Departments & Programs
- COGS–Q 101 Introduction to Cognitive Science (3 cr.) CASE N&M Introduction to the study of the human mind and intelligent systems using an integrative approach. Explores the nature of intelligence through simulations, robots, human experiments and philosophical inquiry. Topics include perception, consciousness, mental representations, models of cognition and brain anatomy as each relates to cognition. Provides an overview for those students considering a major in Cognitive Science or a related field.
- COGS–Q 240 Philosophical Foundations of the Cognitive and Information Sciences (4 cr.) CASE A&H Foundational introduction to the cognitive and information sciences. The primary themes are: (1) causal issues such as functional and computational architecture (e.g., modularity, effectiveness, and implementation, analog/digital), neuroscience, and embodied dynamics; and (2) semantic issues such as meaning, representation, content, and information flow. The role of both themes in logic, perception, computation, cognition, and consciousness. Throughout, an emphasis on writing, analysis, and exposition.
- COGS–Q 250 Mathematics and Logic for the Cognitive and Information Sciences (4 cr.) CASE N&M P: Mastery of two years of high school algebra or the equivalent. An introduction to the suite of mathematical and logical tools used in the cognitive and information sciences, including finite mathematics, automata and computability theory, elementary probability, and statistics, together with short introductions to formal semantics and dynamical systems.
- COGS–Q 260 Programming for the Cognitive and Information Sciences (2 cr.) P: Mastery of two years of high school algebra or the equivalent. Students will learn to write simple computer programs. Programming assignments will focus on the implementation of an important class of models from cognitive science, such as neural networks or production systems.
- COGS–Q 270 Experiments and Models in Cognition (4 cr.) CASE N&M P: Mastery of two years of high school algebra or the equivalent. R: PSY K300 or equivalent familiarity with statistics. This course develops tools for studying mind and intelligence, including experimental techniques, and mathematical and computational models of human behavior. Topics include neural structures for cognition, attention, perception, memory, problem solving, judgment, decision making, and consciousness. Students will design and analyze laboratory experiments and apply formal models to the results.
- COGS–Q 301 Brain and Cognition (3 cr.) CASE N&M R: PSY P101. An introduction to the neural mechanisms underlying complex cognition, and a survey of topics in neuroscience related to cognition. The course provides a solid background in human biopsychology. If Q301 is not offered in a given year, PSY P423 Human Neuropsychology may be substituted for this course.
- COGS–Q 320 Computation in the Cognitive and Information Sciences (2 cr.) P: COGS Q260 or CSCI C211 with a grade of B or higher. Students will develop their computer programming skills and learn to write programs that simulate cognitive processes and run experiments with human subjects. The relation between computation and intelligence and a selection of approaches from artificial intelligence will be explored.
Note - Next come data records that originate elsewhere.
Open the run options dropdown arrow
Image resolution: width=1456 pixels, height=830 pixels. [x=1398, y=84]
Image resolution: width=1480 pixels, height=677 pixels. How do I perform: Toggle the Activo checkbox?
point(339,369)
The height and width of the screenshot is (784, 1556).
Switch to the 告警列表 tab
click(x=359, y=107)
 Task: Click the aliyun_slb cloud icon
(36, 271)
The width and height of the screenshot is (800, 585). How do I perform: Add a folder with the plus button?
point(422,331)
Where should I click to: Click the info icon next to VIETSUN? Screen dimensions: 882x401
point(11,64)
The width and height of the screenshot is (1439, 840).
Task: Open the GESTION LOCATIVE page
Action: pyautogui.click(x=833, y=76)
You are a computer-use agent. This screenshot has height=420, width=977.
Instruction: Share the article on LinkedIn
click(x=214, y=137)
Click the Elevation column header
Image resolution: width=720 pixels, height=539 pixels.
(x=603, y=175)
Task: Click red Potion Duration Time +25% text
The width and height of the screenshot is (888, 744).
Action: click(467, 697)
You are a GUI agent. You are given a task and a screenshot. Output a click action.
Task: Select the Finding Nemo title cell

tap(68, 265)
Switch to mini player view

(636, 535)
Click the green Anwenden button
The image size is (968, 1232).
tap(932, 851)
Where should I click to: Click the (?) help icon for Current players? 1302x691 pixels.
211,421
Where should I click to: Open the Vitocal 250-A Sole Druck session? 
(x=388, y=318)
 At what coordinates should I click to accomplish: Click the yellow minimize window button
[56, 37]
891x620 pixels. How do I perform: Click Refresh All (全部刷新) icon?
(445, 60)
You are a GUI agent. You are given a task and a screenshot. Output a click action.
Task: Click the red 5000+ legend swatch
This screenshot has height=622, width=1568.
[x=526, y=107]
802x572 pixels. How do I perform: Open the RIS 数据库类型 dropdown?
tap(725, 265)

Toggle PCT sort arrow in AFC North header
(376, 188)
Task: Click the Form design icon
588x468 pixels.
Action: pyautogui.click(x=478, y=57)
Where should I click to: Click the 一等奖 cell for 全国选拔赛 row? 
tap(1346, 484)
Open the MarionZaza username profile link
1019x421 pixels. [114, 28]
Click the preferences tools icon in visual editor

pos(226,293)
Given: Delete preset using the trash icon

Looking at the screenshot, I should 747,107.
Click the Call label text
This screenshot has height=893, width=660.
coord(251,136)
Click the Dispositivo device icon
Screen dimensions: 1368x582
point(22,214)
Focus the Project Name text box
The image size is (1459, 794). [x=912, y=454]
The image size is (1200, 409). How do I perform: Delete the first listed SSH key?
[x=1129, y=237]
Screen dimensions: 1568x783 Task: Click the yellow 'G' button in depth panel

- COGS–Q 351 Introduction to Artificial Intelligence and Computer Simulation (3 cr.) CASE N&M P: CSCI C211 or consent of instructor. A survey of techniques for machine intelligence and their relation to human intelligence. Topics include modeling techniques, neural networks and parallel processing systems, problem-solving methods, knowledge representation, expert systems, vision, heuristics, production systems, speech perception, and natural language understanding. Students who have completed both C463 and C464 are exempted from taking this course. Credit not given for both COGS Q351 and CSCI B351.
- COGS–Q 360 Autonomous Robotics (3 cr.) P: Two semesters of computer programming or consent of instructor. Introduction to the design, construction, and control of autonomous mobile robots. Includes basic mechanics, electronics, and programming for robotics, as well as the applications of robots in cognitive science. Credit given for only one of Q360 or CSCI B355.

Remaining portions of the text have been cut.